Homework 7
|
The purpose of the compiler is to generate code that corresponds precisely to the semantics of the high level language. The target architecture is the JVM, the code will be JVM assembly language. Just to recap previous work.
Homework 3 defined the concrete grammar necessary for SableCC to generate a parser, however an abstract grammar results in a simpler solution for the type checker.
Homework 4 introduced the concrete to abstract grammar transformations of SableCC3 which will be applied to the MiniJava language. The implementation of the interpreter used the the DepthFirstAdapter class to visit nodes of the AST.
Homework 5 combined those ideas with that of a symbol table to implement a type checker based on the complete abstract grammar definition of MiniJava in SableCC3 form and skeleton classes for the necessary Java.
Homework 6 combined those ideas to determine where data was to be located in the frame (offset) and update the symbol table with that information.
Homework 7 will utilize much of that previous work to determine the stack size requirements of each method. As before, the parse tree and symbol table hold the critical data needed to guide the process. The parse tree will be of particular importance as every node that produces a result (e.g. addition, method call, etc.) requires at least one stack location for the result. The stack size information will be updated in the symbol table.
While the stack size need only be determined for method declarations, the declaration statements and expressions must be fully analyzed to determine the maximum stack requirements. Stack requirements depend in part upon the code generated to implement a method, more efficient code might require less stack space - the point being that we can approximate the stack size now but precise requirements cannot be determined until final code generation details are determined. We will need to revisit stack sizing.

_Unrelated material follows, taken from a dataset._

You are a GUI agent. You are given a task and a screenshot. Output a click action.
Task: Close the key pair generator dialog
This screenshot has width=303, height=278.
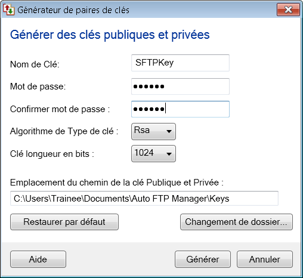(x=288, y=10)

The number of local variables must also be determined before generating code - simple as it is the number of format parameters + the number of variables defined at the beginning of the method.
Organization
The organization of the code generator is illustrated and described below.
- Main calls the following compiler modules:
- BuildSymbolTableVisitor - visits program, class and method declaration AST nodes to add symbol and type to the symbol table.
- TypeCheckVisitor - visits each non-declaration AST node to verify each use of a symbol corresponds to the operations allowed on its type.
- FrameVisitor - visits program, class and method declaration AST nodes to calculate the offsets of variables within the frame and updates the symbol table with the offsets.
- StackVisitor - visits each method declaration node of the parse tree to compute:
- the stack requirements for the method. The stack size is added to the symbol table for that class/method.
- the number of method variables, parameters and locals, can be calculated while visiting the method declaration nodes of the parse tree. The number of parameters and local variables are automatically computed as each are added to the Method object, the SymbolTable.Method class has methods that return the size of a method's parameters and local variables named: sizeParams and sizeVars repectively.
StackVisitor
The table below illustrates how the JVM utilizes the stack to hold method call parameters and intermediate results. The symbol table on the right-side contains:
- variable name, type and offset in the frame. This is a simple computation performed by JVMFrame.
- method stack size and number of method variables (frame size), both are required in a method definition.
Local variable number, which includes this and parameters, is simple to compute. Consider the following local variable numbers:
- main - 2 locals, parameter args and this.
- bm1 - 4 locals, three parameters and this.
- bm2 - 4 locals, two parameters, this, and bl.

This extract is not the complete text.